BEGIN INPUT

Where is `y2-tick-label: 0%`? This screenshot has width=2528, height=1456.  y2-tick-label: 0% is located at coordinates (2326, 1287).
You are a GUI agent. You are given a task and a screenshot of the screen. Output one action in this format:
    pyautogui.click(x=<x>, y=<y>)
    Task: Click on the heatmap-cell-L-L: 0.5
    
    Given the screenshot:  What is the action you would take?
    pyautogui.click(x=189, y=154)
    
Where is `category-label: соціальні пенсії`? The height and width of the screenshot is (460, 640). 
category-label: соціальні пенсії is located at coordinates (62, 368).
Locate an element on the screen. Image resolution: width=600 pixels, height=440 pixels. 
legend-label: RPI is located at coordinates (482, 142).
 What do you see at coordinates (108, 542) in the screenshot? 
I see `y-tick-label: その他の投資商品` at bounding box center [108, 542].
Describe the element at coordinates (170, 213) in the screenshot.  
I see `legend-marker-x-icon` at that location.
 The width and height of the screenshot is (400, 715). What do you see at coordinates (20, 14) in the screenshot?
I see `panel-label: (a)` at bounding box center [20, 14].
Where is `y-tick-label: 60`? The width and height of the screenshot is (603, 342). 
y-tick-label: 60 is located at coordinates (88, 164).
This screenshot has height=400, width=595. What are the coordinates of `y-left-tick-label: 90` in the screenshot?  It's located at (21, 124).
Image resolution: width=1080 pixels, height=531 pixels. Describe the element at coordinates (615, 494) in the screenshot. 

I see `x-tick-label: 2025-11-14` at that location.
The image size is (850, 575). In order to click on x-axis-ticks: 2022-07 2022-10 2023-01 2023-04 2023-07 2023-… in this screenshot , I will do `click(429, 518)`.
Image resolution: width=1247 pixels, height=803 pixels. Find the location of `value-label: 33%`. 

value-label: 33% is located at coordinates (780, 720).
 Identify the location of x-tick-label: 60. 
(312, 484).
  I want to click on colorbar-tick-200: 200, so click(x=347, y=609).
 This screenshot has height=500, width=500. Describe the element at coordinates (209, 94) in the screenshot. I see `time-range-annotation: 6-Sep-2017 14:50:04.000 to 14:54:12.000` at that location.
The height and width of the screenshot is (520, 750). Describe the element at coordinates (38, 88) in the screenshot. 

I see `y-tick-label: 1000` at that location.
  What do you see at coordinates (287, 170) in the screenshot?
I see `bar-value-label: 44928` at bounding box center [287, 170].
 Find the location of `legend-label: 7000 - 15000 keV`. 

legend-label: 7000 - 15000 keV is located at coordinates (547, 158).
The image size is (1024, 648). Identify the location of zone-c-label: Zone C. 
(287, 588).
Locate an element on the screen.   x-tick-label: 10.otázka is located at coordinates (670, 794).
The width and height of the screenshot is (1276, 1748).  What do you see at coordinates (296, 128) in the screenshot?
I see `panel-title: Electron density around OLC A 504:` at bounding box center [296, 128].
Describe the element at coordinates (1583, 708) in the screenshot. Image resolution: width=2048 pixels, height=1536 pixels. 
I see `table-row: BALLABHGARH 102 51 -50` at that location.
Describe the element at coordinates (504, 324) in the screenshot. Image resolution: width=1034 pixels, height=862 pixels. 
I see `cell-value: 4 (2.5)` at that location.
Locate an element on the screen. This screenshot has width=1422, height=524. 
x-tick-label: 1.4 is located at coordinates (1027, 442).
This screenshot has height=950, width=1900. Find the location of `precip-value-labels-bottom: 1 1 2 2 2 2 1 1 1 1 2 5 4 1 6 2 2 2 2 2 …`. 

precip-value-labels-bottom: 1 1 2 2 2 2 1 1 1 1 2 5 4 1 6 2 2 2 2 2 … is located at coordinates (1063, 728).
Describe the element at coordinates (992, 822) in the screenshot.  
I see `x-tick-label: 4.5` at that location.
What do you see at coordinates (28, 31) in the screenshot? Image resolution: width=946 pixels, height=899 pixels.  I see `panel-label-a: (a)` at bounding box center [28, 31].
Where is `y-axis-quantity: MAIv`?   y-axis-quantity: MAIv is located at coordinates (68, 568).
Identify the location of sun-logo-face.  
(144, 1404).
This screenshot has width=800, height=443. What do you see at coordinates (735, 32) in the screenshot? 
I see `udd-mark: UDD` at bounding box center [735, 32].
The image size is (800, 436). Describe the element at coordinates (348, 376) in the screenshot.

END INPUT

TASK:
Could you reproduce everything from the line containing "Locate an element on the screen. Image" down to the line containing "legend-label: RPI is", both included, without changing anything?

SOLUTION:
Locate an element on the screen. Image resolution: width=600 pixels, height=440 pixels. 
legend-label: RPI is located at coordinates (482, 142).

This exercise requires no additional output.